● **OBJECTIVE**: Render the records as a numbered list, omitting blank lines, beginning with the line containing "Viewport: 1836px width, 1377px" and continuing through the line containing "point(340,128)". List only those lines.

[Records drawn from a collection]

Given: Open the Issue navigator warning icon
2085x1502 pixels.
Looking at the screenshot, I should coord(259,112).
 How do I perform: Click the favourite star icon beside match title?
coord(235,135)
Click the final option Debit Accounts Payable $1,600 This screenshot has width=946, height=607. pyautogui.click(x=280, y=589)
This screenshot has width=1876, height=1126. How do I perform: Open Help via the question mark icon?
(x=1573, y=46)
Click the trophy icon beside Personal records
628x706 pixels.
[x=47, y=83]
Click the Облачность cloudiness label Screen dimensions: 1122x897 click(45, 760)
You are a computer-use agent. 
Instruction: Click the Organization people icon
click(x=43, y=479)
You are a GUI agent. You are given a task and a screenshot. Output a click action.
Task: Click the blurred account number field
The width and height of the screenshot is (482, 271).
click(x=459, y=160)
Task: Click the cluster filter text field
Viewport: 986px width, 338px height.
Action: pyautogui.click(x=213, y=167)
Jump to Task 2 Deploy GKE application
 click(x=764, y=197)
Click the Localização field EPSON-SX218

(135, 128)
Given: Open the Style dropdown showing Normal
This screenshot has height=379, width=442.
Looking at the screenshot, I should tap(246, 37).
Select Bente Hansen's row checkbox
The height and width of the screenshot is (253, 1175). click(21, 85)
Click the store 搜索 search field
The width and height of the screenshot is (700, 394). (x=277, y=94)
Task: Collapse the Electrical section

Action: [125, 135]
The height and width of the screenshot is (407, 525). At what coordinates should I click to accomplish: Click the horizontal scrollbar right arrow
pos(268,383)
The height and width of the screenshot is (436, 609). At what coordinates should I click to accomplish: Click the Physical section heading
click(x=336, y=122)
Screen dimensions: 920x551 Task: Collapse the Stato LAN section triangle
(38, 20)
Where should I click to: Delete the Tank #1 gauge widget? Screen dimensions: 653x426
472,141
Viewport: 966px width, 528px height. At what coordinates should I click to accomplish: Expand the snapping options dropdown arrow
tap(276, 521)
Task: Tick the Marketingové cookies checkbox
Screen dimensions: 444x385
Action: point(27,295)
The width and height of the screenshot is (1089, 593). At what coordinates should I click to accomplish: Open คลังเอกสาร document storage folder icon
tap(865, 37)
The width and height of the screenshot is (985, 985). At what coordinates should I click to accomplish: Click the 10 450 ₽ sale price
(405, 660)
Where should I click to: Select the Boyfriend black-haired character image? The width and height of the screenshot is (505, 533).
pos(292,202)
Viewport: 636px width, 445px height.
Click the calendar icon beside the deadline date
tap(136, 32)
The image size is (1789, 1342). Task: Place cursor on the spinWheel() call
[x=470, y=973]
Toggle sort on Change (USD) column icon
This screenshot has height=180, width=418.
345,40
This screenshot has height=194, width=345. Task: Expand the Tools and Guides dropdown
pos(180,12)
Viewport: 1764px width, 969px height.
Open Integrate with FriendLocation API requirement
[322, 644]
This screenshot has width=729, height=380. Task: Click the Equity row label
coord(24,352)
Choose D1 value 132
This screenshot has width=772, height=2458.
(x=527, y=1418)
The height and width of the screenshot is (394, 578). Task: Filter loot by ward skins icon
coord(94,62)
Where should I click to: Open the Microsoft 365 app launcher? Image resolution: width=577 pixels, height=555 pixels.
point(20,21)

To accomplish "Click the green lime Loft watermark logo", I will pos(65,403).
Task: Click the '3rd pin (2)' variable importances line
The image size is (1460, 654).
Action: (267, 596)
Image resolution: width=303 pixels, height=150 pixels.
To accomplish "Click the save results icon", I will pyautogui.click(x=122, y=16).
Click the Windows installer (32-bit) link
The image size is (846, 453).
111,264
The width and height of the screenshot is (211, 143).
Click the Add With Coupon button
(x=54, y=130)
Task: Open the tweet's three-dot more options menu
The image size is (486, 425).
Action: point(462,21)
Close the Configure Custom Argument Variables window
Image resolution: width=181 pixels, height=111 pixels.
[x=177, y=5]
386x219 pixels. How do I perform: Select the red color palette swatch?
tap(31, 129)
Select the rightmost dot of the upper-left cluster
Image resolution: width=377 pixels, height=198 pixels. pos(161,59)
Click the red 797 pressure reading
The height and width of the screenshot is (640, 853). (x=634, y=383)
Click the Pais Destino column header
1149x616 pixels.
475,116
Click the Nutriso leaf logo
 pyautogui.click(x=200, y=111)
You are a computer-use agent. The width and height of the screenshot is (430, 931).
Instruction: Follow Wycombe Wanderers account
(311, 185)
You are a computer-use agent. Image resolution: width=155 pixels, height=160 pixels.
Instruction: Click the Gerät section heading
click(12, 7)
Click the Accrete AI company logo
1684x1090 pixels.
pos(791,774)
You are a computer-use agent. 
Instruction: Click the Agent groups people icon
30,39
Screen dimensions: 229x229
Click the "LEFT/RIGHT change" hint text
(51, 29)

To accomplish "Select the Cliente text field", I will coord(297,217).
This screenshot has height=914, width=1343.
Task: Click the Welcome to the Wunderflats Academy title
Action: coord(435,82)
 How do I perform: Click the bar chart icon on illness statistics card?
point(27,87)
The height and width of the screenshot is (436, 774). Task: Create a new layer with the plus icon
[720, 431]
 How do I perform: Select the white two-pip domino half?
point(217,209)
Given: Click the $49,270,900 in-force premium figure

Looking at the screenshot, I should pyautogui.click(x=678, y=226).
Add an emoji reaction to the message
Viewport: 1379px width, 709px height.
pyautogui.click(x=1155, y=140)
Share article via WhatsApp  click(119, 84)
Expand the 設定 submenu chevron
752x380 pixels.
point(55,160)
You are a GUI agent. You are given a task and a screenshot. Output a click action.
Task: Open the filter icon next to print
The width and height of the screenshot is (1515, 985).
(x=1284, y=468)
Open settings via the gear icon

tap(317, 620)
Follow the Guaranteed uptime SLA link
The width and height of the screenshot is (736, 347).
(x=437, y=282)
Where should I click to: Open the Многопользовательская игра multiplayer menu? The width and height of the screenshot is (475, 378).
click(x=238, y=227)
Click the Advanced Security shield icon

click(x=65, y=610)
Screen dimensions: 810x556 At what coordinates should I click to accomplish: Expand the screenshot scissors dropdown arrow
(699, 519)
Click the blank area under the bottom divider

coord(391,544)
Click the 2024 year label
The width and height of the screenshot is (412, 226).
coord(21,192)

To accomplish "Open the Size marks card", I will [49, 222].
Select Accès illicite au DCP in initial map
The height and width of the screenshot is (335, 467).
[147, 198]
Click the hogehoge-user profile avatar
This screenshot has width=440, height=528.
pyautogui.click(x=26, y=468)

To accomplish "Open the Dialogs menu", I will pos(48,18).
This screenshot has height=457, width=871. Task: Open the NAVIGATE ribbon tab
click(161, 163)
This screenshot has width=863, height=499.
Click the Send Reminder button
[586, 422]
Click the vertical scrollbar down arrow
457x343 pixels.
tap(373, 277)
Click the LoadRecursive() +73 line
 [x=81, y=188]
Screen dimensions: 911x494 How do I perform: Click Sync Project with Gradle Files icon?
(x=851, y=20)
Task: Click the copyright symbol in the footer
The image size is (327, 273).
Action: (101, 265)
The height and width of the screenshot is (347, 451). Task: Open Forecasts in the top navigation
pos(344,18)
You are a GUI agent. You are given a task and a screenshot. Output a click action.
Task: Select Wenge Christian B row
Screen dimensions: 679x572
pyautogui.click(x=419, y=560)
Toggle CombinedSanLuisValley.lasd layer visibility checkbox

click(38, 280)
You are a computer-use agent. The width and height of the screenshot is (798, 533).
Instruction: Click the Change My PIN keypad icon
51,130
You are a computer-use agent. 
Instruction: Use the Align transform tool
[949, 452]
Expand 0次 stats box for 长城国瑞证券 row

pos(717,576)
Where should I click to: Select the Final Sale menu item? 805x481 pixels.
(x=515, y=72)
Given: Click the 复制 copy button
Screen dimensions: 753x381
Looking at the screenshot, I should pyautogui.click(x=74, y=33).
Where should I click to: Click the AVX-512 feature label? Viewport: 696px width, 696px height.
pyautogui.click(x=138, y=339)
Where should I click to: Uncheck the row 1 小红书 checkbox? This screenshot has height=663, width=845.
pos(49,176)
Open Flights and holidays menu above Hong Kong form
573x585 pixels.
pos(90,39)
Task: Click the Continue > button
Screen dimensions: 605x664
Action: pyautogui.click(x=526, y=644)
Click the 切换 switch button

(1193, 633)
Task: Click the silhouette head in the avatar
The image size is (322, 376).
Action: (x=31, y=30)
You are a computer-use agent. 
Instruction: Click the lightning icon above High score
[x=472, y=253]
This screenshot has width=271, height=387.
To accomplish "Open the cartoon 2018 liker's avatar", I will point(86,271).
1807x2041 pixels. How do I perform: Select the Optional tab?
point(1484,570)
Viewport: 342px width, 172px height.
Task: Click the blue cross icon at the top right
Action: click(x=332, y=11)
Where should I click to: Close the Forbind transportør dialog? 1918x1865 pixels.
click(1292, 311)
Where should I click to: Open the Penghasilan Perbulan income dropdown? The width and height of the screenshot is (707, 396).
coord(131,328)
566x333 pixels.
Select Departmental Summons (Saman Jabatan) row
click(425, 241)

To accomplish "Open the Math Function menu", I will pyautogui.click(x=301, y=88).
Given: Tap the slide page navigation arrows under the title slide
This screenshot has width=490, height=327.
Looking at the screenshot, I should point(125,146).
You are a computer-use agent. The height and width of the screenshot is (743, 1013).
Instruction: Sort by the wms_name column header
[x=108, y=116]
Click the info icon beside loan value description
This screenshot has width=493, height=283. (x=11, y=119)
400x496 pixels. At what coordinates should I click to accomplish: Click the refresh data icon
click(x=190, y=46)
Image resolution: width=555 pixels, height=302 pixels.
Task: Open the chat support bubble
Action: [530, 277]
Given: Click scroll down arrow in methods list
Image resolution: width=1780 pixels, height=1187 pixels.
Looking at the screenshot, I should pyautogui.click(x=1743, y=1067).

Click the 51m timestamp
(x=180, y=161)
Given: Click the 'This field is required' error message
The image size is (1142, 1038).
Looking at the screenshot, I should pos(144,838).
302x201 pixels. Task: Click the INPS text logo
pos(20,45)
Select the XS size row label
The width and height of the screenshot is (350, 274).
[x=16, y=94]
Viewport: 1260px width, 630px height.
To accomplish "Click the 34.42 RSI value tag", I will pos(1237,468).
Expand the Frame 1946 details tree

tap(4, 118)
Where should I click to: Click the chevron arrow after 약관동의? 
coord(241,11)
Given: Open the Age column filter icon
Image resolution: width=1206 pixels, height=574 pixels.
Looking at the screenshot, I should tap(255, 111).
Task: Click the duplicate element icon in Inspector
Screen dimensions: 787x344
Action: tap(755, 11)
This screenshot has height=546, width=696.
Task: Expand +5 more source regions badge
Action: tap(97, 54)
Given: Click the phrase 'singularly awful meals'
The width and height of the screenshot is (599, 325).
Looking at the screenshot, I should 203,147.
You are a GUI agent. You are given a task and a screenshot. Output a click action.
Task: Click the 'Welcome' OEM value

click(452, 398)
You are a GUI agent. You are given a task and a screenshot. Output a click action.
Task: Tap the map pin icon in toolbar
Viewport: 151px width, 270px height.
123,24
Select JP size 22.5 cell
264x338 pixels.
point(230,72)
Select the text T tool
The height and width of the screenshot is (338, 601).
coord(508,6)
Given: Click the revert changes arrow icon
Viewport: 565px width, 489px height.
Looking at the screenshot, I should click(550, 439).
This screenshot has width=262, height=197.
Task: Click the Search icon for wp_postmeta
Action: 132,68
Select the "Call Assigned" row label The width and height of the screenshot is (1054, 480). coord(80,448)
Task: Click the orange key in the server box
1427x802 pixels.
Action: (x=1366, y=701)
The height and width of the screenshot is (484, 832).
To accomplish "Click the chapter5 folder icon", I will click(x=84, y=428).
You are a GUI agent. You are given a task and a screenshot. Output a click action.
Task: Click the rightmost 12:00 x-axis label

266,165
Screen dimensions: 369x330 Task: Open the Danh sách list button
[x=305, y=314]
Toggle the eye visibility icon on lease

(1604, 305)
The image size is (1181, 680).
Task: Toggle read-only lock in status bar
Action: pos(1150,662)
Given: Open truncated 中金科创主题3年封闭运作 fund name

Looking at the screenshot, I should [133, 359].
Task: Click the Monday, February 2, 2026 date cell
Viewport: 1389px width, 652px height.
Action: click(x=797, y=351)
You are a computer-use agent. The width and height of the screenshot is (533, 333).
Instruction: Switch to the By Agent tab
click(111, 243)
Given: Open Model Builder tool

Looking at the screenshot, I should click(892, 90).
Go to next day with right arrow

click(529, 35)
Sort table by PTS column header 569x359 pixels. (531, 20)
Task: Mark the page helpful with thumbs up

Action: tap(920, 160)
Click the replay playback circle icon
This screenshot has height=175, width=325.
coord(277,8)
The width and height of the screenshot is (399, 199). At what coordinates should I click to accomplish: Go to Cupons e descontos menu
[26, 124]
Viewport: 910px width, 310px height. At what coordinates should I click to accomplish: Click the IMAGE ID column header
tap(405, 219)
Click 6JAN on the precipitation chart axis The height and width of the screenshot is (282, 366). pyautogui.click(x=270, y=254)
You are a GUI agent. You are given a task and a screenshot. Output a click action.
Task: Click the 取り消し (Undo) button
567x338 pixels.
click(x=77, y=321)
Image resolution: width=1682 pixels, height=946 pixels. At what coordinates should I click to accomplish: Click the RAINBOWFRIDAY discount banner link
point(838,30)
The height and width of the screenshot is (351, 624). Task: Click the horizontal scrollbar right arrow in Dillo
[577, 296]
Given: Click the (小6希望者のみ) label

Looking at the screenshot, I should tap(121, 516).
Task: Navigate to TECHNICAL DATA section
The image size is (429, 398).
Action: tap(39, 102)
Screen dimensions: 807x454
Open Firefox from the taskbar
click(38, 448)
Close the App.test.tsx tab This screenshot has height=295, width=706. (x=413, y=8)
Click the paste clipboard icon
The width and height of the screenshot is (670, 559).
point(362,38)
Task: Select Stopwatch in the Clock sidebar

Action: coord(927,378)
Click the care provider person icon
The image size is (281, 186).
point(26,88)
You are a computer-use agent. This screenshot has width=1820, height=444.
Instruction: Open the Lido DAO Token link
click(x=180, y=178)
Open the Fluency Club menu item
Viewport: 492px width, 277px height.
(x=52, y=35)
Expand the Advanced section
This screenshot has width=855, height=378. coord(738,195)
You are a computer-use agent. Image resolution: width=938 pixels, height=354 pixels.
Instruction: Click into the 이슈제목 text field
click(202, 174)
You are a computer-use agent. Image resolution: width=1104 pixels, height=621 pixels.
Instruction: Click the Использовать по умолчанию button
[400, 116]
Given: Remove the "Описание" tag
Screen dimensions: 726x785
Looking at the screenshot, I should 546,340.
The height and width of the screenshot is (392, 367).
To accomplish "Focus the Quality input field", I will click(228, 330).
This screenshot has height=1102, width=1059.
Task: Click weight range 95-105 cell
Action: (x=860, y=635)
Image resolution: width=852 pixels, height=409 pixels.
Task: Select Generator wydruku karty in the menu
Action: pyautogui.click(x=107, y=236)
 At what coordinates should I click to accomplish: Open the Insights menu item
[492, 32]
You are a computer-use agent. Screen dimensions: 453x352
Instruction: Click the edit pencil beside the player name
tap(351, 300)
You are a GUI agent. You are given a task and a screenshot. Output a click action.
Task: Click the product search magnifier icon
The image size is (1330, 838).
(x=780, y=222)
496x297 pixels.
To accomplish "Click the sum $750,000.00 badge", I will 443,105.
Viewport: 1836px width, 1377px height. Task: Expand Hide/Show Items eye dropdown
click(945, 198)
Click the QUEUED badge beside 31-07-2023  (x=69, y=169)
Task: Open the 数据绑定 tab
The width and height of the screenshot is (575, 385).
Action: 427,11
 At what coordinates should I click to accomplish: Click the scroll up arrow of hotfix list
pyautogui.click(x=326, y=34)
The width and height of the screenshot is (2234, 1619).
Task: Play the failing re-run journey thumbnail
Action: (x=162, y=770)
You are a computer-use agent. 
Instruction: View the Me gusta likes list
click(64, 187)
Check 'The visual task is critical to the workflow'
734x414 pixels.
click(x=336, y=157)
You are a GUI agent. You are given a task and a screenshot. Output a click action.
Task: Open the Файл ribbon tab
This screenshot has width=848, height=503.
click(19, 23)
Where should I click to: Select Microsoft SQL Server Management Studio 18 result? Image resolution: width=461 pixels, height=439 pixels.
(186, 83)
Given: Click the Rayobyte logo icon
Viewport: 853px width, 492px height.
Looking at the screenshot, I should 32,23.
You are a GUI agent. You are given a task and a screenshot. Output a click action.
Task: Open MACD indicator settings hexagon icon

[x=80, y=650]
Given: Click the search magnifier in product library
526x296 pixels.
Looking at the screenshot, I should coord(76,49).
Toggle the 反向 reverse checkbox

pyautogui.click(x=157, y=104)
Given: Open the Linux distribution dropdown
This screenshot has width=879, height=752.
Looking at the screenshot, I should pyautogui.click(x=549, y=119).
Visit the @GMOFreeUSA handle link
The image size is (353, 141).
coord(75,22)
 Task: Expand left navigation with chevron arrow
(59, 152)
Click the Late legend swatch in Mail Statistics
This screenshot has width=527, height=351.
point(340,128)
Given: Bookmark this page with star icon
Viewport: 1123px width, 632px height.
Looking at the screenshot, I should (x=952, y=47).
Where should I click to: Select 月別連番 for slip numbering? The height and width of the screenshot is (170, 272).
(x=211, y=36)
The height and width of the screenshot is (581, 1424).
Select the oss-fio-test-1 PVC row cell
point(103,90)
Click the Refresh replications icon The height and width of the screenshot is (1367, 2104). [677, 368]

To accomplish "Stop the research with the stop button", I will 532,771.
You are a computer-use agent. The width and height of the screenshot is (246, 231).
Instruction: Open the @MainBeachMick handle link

● **OUTPUT OF THE TASK**:
1. Viewport: 1836px width, 1377px height. Task: Expand Hide/Show Items eye dropdown
2. click(945, 198)
3. Click the QUEUED badge beside 31-07-2023  (x=69, y=169)
4. Task: Open the 数据绑定 tab
5. The width and height of the screenshot is (575, 385).
6. Action: 427,11
7.  At what coordinates should I click to accomplish: Click the scroll up arrow of hotfix list
8. pyautogui.click(x=326, y=34)
9. The width and height of the screenshot is (2234, 1619).
10. Task: Play the failing re-run journey thumbnail
11. Action: (x=162, y=770)
12. You are a computer-use agent. 
13. Instruction: View the Me gusta likes list
14. click(64, 187)
15. Check 'The visual task is critical to the workflow'
16. 734x414 pixels.
17. click(x=336, y=157)
18. You are a GUI agent. You are given a task and a screenshot. Output a click action.
19. Task: Open the Файл ribbon tab
20. This screenshot has width=848, height=503.
21. click(19, 23)
22. Where should I click to: Select Microsoft SQL Server Management Studio 18 result? Image resolution: width=461 pixels, height=439 pixels.
23. (186, 83)
24. Given: Click the Rayobyte logo icon
25. Viewport: 853px width, 492px height.
26. Looking at the screenshot, I should 32,23.
27. You are a GUI agent. You are given a task and a screenshot. Output a click action.
28. Task: Open MACD indicator settings hexagon icon
29. [x=80, y=650]
30. Given: Click the search magnifier in product library
31. 526x296 pixels.
32. Looking at the screenshot, I should coord(76,49).
33. Toggle the 反向 reverse checkbox
34. pyautogui.click(x=157, y=104)
35. Given: Open the Linux distribution dropdown
36. This screenshot has width=879, height=752.
37. Looking at the screenshot, I should pyautogui.click(x=549, y=119).
38. Visit the @GMOFreeUSA handle link
39. The image size is (353, 141).
40. coord(75,22)
41.  Task: Expand left navigation with chevron arrow
42. (59, 152)
43. Click the Late legend swatch in Mail Statistics
44. This screenshot has width=527, height=351.
45. point(340,128)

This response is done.